Start TEXT SEGMENT

This research explores a new paradigm in user authentication in accessing in order to improve the security of computer systems.
The Adaptive Cyber-security Training (ACT) project is in collaboration with Vanderbilt University and Sparta Corporation and is involved in the development and delivery of a multi-level, multi-track cyber security training curriculum
This research explores the applicability of game theoretic approaches to address the network security issues. Thus the goal of the research is to design a solution for malicious network attacks using game theory. This ONR grant was started with Dr. Sajjan Shiva as the PI and Dr. Dipankar Dasgupta and Dr. Qishi Wu as co-PIs.
The goal of this project was to develop an intelligent multi-agent system for intrusion/anomaly detection and response in networked computers. The approach was inspired by the defense mechanisms of the immune system that is a highly distributed in nature. In this approach, immunity-based agents roam around the machines (nodes or routers), and monitor the situation in the network (i.e. look for changes such as malfunctions, faults, abnormalities, misuse, deviations, intrusions, etc.). These agents can mutually recognize each other's activities and can take appropriate actions according to the underlying security policies. Specifically, their activities are coordinated in a hierarchical fashion while sensing, communicating and generating responses. Moreover, such an agent can learn and adapt to its environment dynamically and can detect both known and unknown intrusions.

End TEXT SEGMENT
Start GIVEN RECORDS

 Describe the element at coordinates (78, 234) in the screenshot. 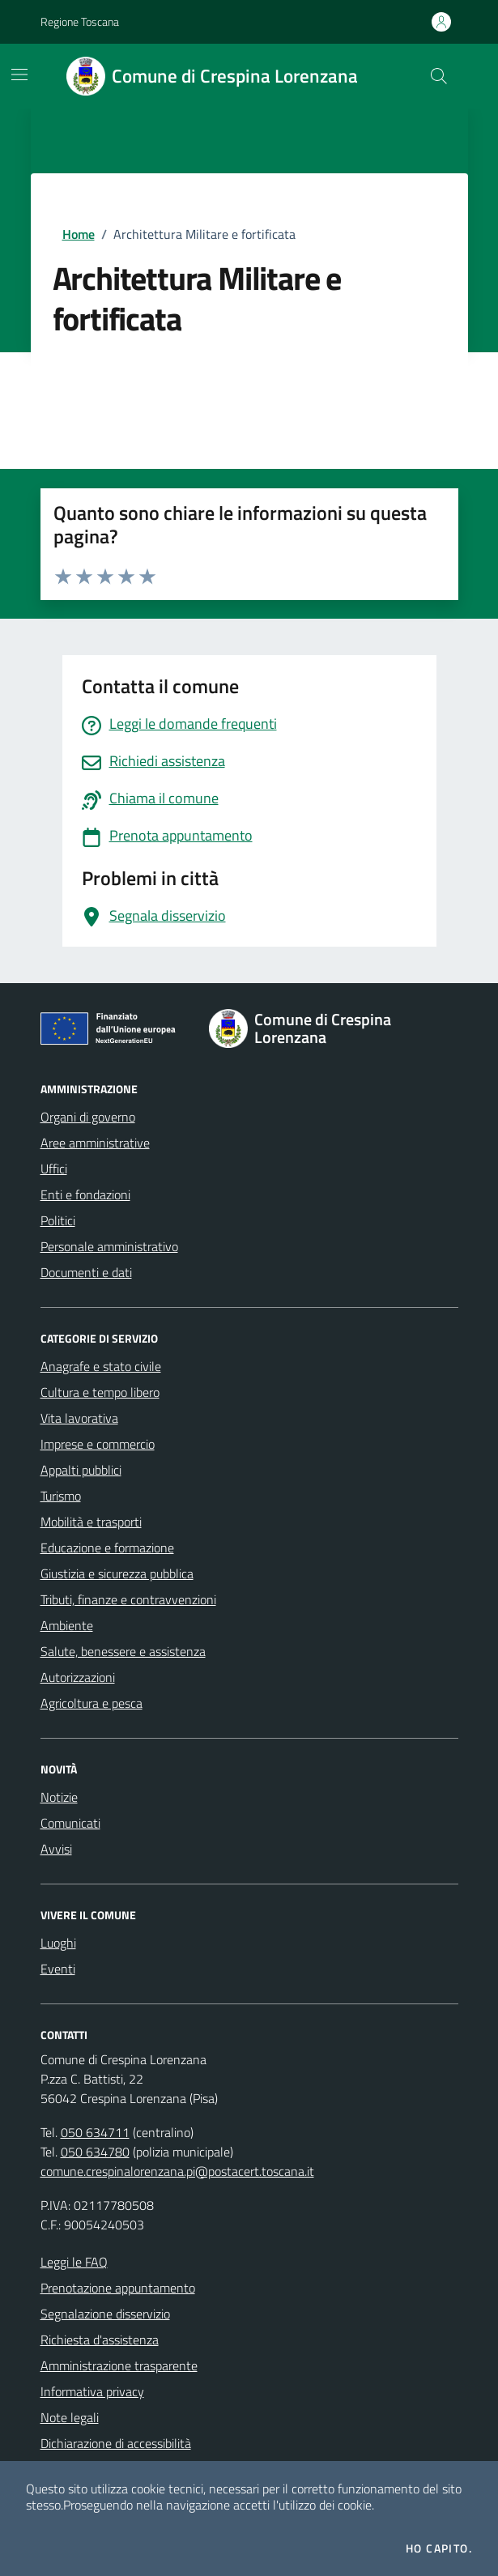

I see `Home` at that location.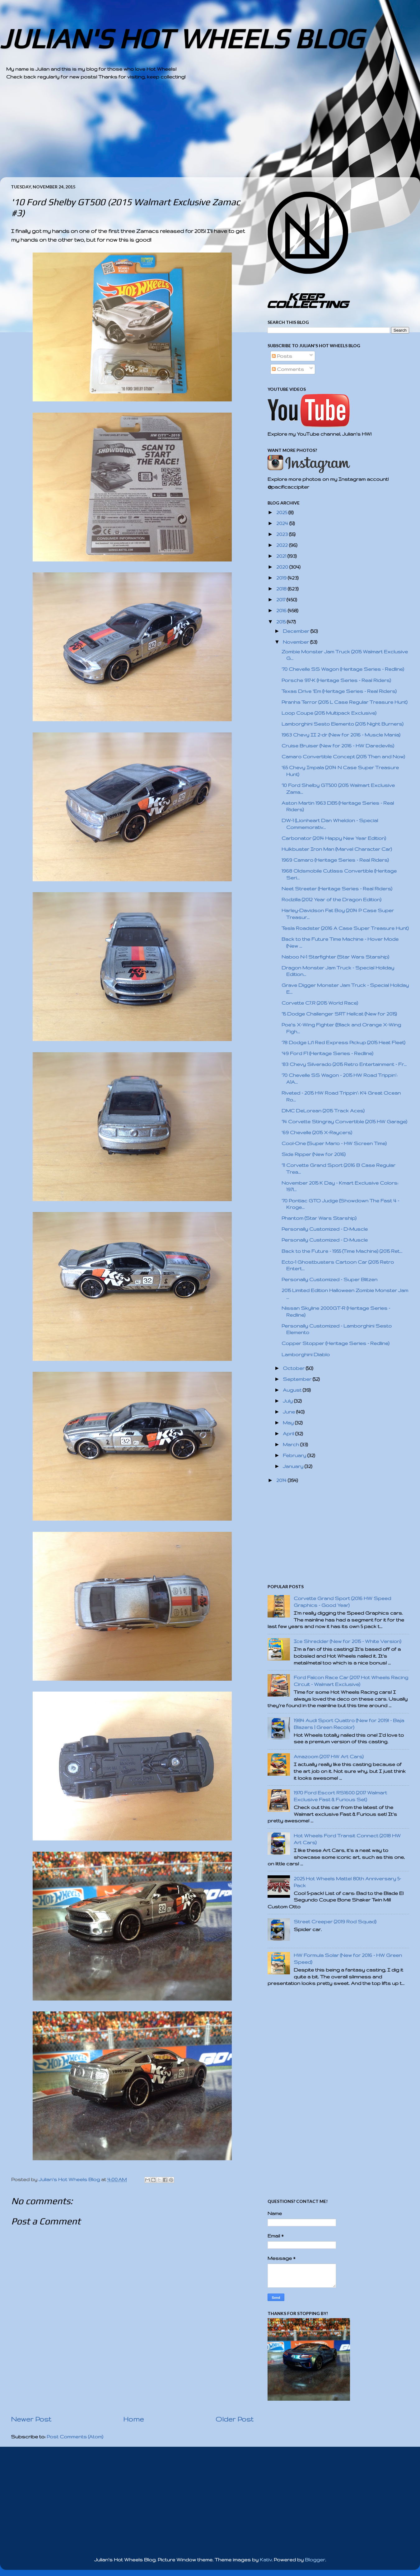 This screenshot has height=2576, width=420. I want to click on December, so click(296, 631).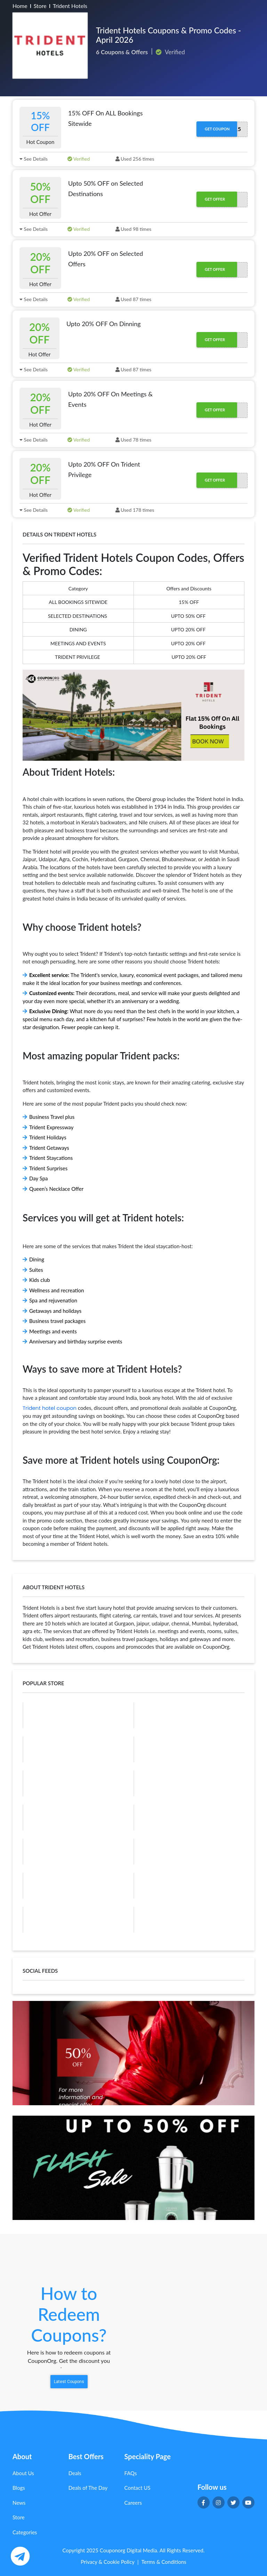  What do you see at coordinates (78, 159) in the screenshot?
I see `Verified` at bounding box center [78, 159].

End GIVEN RECORDS

:: WHAT THE EXERCISE ASKS ::
Print the passage above on security research projects word for word, starting with "The Adaptive Cyber-security" and going on through "Wu as co-PIs.".

:: REPLY ::
The Adaptive Cyber-security Training (ACT) project is in collaboration with Vanderbilt University and Sparta Corporation and is involved in the development and delivery of a multi-level, multi-track cyber security training curriculum
This research explores the applicability of game theoretic approaches to address the network security issues. Thus the goal of the research is to design a solution for malicious network attacks using game theory. This ONR grant was started with Dr. Sajjan Shiva as the PI and Dr. Dipankar Dasgupta and Dr. Qishi Wu as co-PIs.